Badger · August 14, 2018, 5:03pm

Did you check the elasticsearch logs? Sometimes there are errors there and nothing in the logstash logs.

if-meaton · August 14, 2018, 7:02pm

Yes, I'm not seeing any errors in the logstash logs, even at debug level..

if-meaton · August 14, 2018, 7:03pm

I don't know what logger to enable just for indexing errors, can you point me in the right direction?

Thanks,

Michael

Badger · August 14, 2018, 7:57pm

You don't need to enable it. Look whereever you pointed path.logs to in elasticsearch.yml.

if-meaton · August 14, 2018, 8:02pm

I've checked the standard logs (/var/log/elasticsearch/node1/ELS-001-LON-node1/es-cluster-lon.log) and it isn't showing any errors.. I guess I may need to up the log level but unsure how, as I only want to see the indexing operations logs, right?

Badger · August 14, 2018, 8:31pm

If it is not logging an error I would take another approach first. Run

curl -X GET "http://localhost:9600/_node/stats/pipelines"

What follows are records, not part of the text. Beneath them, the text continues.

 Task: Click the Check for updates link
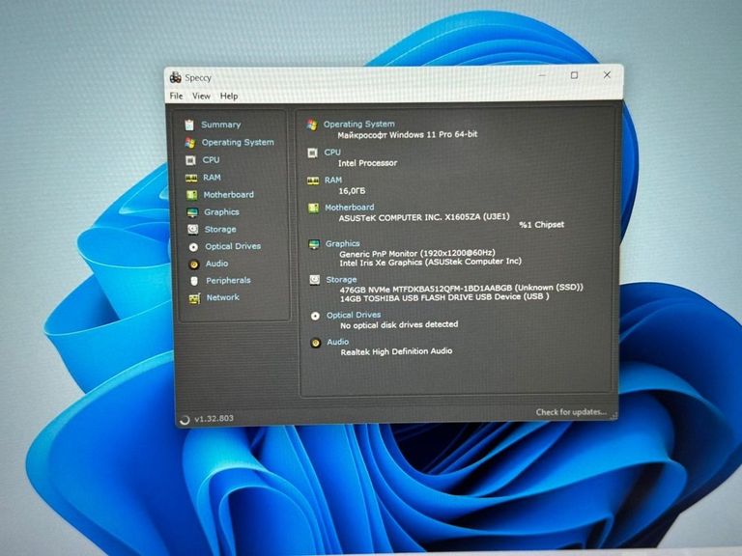click(x=571, y=413)
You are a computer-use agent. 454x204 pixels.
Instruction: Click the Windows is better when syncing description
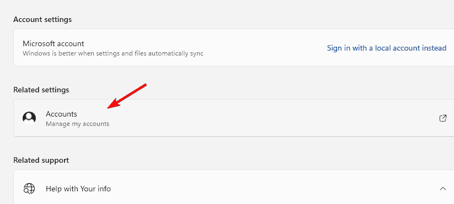click(113, 54)
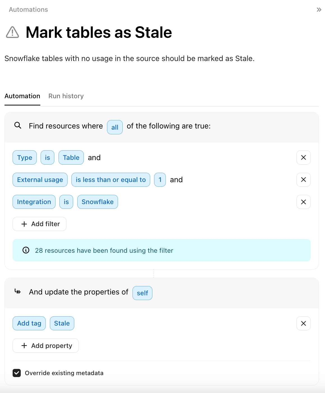Edit the External usage value 1
Image resolution: width=325 pixels, height=393 pixels.
coord(160,180)
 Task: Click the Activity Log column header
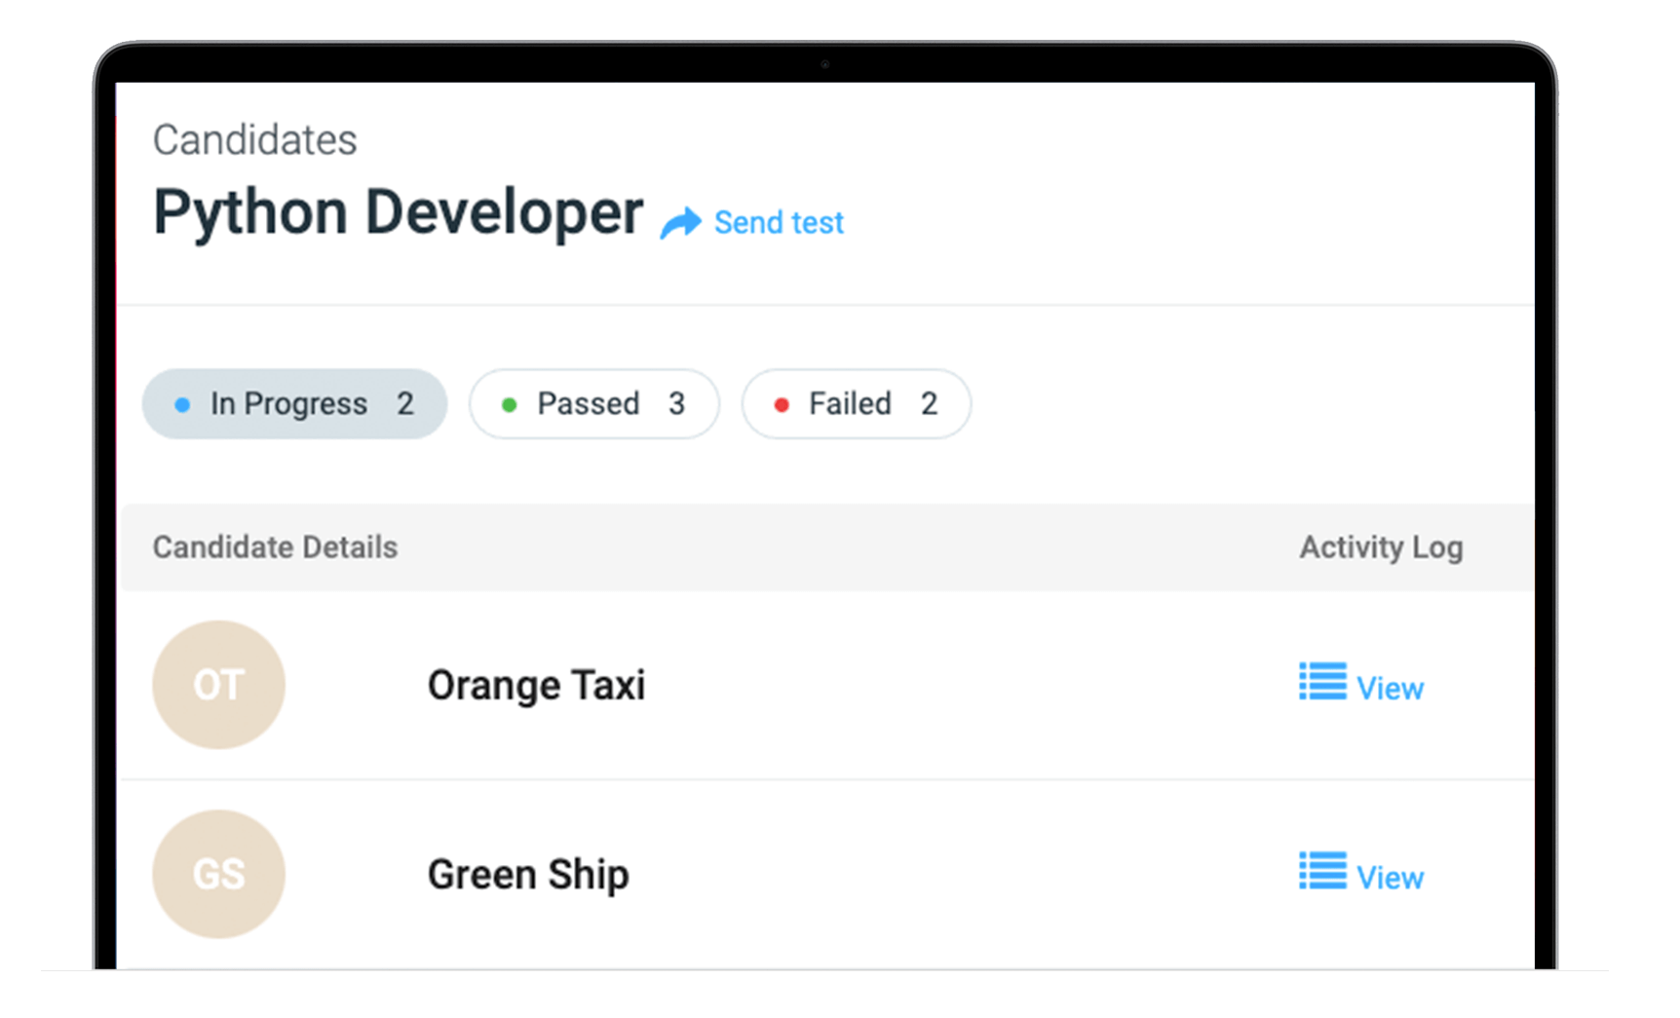[x=1381, y=547]
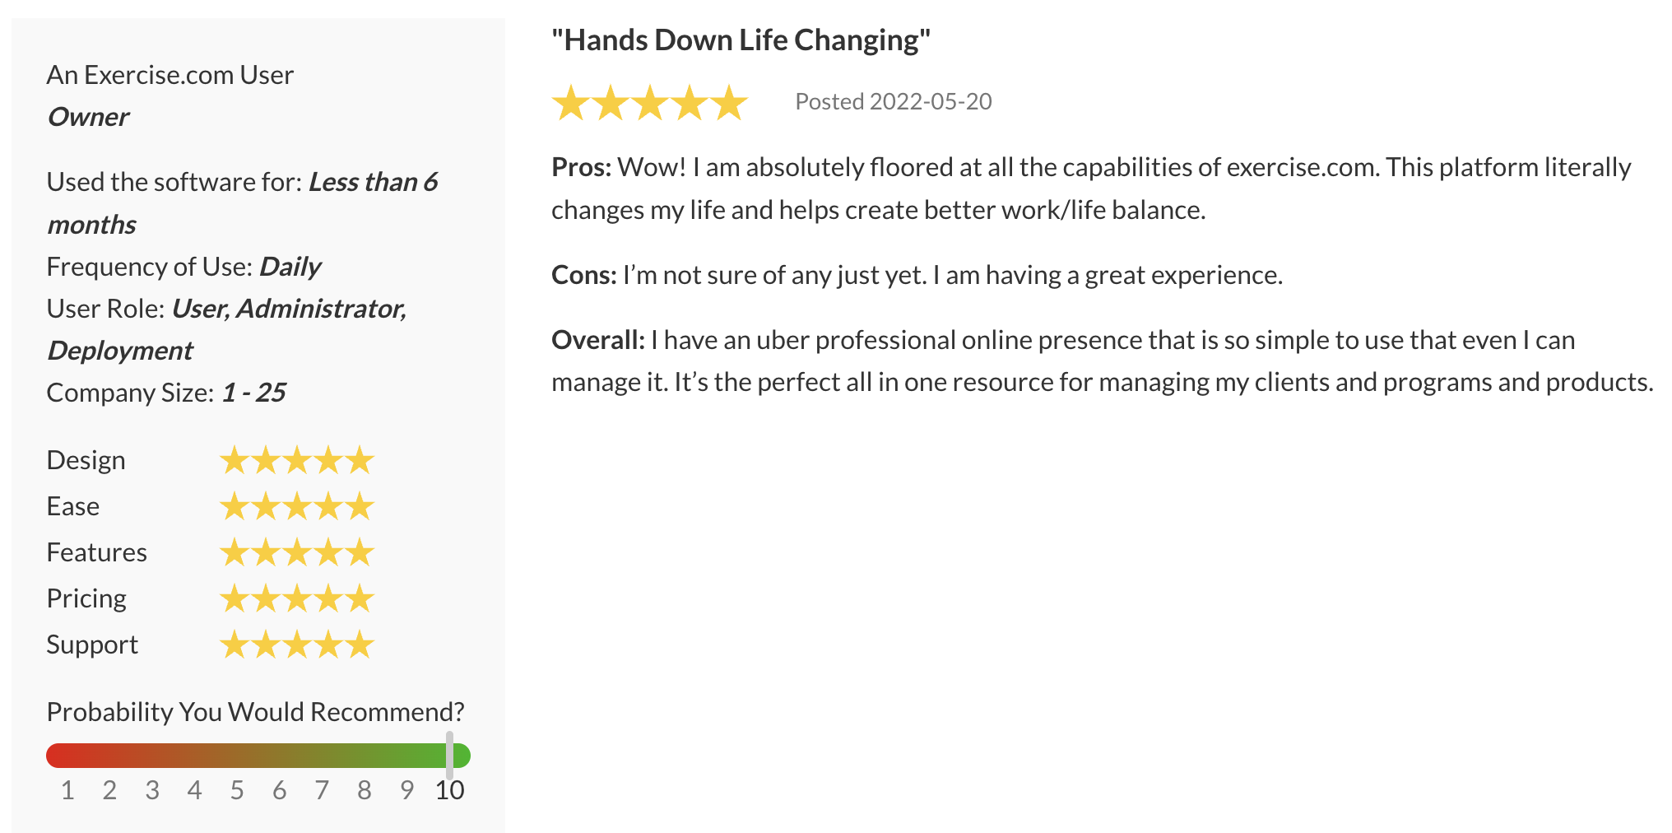Click the Pricing star rating

[296, 599]
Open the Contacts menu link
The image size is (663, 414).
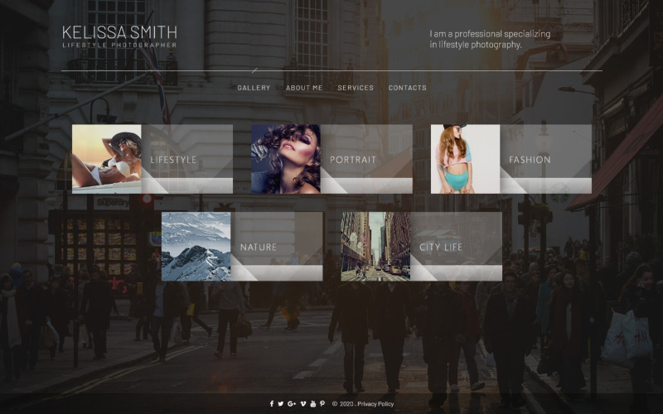tap(408, 88)
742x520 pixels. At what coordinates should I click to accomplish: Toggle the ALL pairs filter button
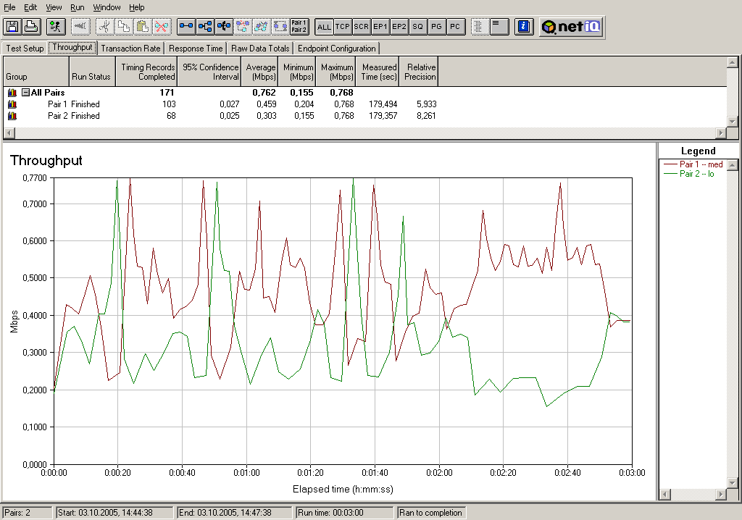324,27
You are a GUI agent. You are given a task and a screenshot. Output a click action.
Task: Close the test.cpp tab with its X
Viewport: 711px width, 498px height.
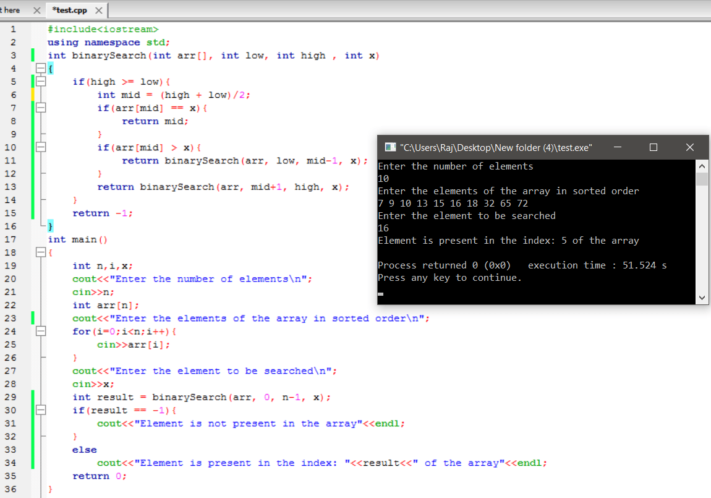click(100, 10)
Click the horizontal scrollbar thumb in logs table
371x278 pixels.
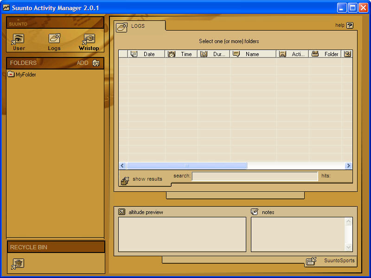click(186, 165)
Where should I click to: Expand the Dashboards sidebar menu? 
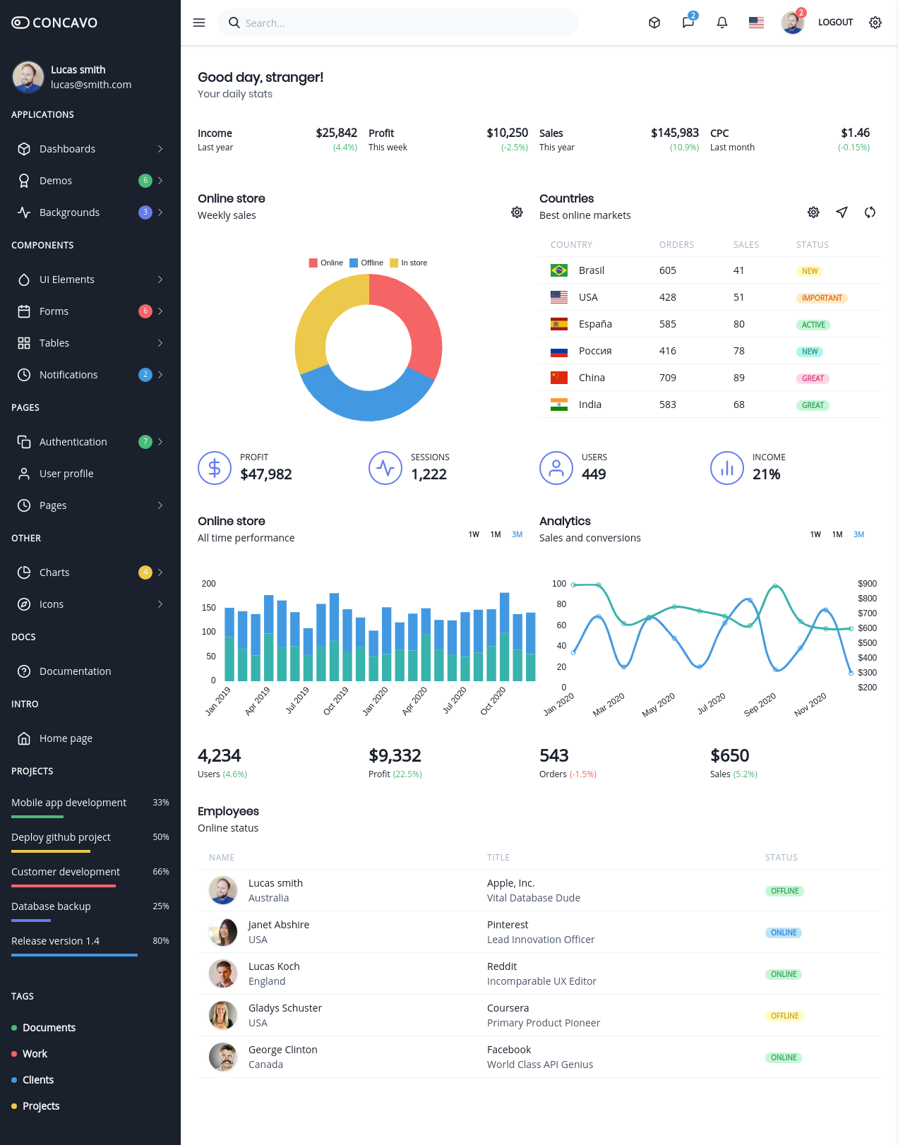tap(90, 149)
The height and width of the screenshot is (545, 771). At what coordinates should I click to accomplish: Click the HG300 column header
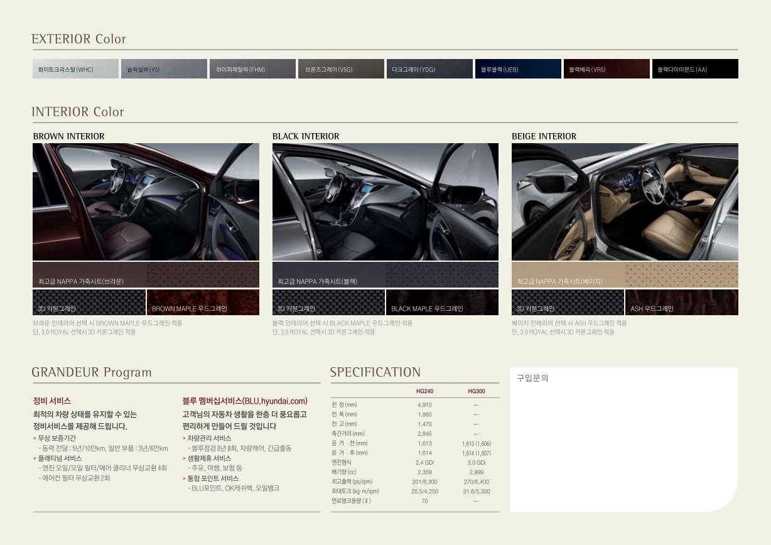[476, 391]
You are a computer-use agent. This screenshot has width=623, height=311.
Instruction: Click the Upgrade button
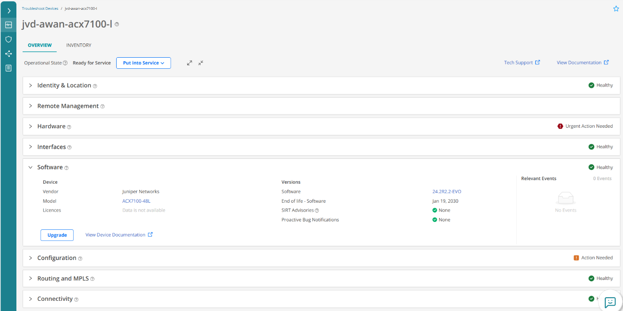click(x=57, y=235)
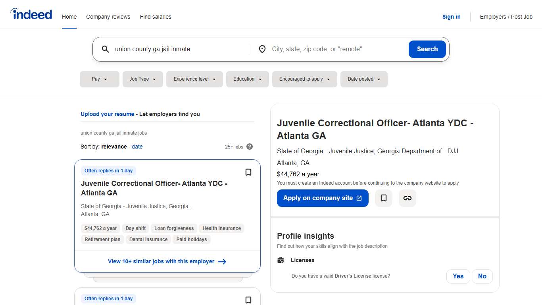Screen dimensions: 542x305
Task: Click Apply on company site
Action: tap(322, 198)
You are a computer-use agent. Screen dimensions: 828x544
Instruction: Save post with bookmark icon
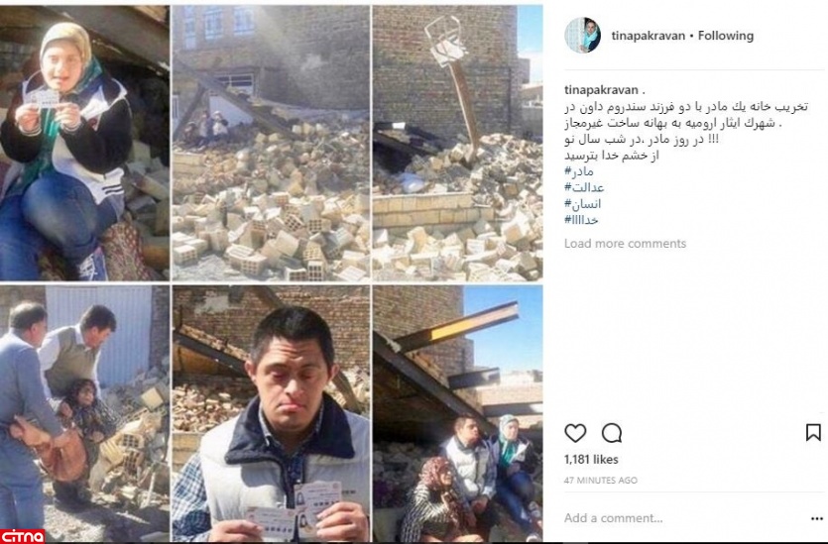click(x=813, y=433)
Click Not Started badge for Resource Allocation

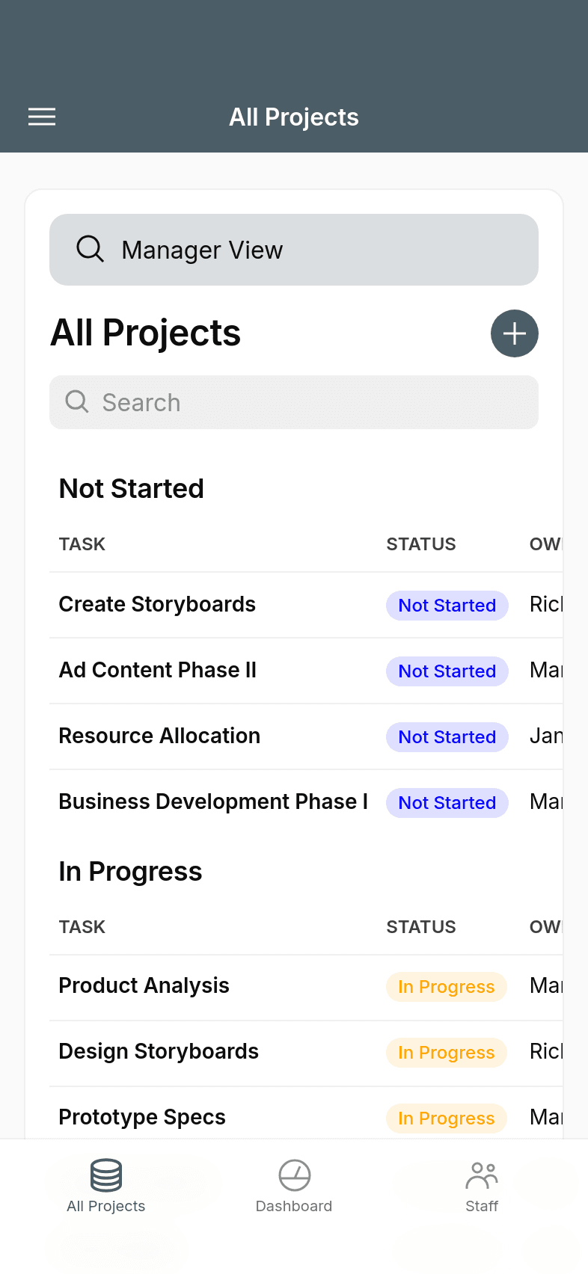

That should return a passel of JSON, which, once pretty printed, includes a pipelines object, which for each of your pipelines contains plugins, inputs, and outputs arrays. The outputs will look like this:

            "outputs" => [
                [0] {
                               "id" => "7109a9790f7c0454d7d922f9d6e3e33b9c930fce216662fb5c72be5a20ba2218",
                           "events" => {
                                       "out" => 71289841,
                        "duration_in_millis" => 39559775,
                                        "in" => 71289841
                    },
                    "bulk_requests" => {
                        "successes" => 2061854,
                        "responses" => {
                            "200" => 2061854
                        }
                    },
                        "documents" => {
                        "successes" => 71289841
                    },
                             "name" => "elasticsearch"
                }
            ],

That's a happy plugin that has indexed 70 MM documents using 2 MM bulk requests. Note the ids are random but every input, output, and filter can be named using the id option. So you could set something like

id => "es-out-iis"

Then see which output is doing what.

system · September 11, 2018, 8:31pm

This topic was automatically closed 28 days after the last reply. New replies are no longer allowed.